Two clusters of semgrep / scanner noise that are not real findings:

A. auth/token_parser.py:42, 65

jwt.decode(token, options={"verify_signature": False}) — semgrep flags this as ERROR. It's intentional: this code only checks if a string is JWT-shaped (no auth decision is made). Any real auth decision uses jwt.decode(..., verify_signature=True) elsewhere.

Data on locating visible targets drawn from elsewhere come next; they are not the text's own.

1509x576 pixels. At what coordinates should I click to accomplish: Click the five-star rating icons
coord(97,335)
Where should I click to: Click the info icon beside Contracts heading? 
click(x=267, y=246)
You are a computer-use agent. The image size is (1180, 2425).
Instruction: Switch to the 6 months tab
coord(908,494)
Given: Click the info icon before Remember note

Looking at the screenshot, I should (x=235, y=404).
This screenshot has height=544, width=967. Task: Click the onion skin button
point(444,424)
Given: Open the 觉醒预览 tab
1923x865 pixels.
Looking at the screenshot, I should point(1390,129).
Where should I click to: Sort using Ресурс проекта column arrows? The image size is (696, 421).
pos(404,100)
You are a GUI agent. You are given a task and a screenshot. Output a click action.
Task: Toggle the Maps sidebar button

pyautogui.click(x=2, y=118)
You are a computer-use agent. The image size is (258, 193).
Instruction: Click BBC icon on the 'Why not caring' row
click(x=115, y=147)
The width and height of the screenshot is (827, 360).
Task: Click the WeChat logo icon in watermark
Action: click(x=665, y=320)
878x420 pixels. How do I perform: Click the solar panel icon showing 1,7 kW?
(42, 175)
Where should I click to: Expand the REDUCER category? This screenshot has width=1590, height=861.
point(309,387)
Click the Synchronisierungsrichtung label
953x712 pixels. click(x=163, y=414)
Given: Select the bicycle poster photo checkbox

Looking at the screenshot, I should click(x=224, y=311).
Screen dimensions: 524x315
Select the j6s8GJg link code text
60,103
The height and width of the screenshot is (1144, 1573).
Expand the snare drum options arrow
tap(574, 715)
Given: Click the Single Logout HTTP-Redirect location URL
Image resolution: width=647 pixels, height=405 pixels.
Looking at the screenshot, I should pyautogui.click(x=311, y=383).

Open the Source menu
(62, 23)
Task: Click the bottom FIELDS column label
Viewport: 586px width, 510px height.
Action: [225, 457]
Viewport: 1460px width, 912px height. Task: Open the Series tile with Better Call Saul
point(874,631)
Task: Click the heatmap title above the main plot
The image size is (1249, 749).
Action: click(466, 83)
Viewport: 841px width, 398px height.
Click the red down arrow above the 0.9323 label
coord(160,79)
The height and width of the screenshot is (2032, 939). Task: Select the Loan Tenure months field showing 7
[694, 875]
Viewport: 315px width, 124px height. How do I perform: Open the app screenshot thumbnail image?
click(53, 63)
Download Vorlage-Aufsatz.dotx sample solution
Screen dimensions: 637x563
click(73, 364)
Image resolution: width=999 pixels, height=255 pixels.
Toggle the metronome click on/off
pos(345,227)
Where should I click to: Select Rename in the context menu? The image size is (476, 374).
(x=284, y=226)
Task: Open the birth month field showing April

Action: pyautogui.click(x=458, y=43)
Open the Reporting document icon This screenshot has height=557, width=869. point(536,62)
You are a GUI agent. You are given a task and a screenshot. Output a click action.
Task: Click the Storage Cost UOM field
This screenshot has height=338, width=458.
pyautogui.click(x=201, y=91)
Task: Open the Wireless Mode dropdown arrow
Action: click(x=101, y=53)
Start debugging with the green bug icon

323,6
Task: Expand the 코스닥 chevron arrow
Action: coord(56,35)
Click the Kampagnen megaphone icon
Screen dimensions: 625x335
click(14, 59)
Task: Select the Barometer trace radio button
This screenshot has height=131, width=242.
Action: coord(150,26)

Fix: add inline comments + nosemgrep:

# Token-shape detection only; no auth decision is made on this decode.
# Real verification happens in auth/verify.py.
payload = jwt.decode(token, options={"verify_signature": False})  # nosemgrep: python.jwt.security.unverified-jwt-decode.unverified-jwt-decode

B. Synthetic test tokens

Test fixtures use string literals like sk-very-secret-api-key-1234567890 and sk-enterprise-abc123-partner (in tests/unit/test_identity.py:35, tests/e2e/test_advanced_personas.py:801, simulate_users.py:1004).

These are clearly synthetic but trigger gitleaks generic-api-key (24 false positives across this repo).

Fix: rename to <test-fixture-token> prefix, e.g. <test-fixture-sk-1>, or move to tests/fixtures/tokens.json with a path-based gitleaks allowlist.

Source

Owner-self code audit on 2026-05-04. Report Section 1 + 2.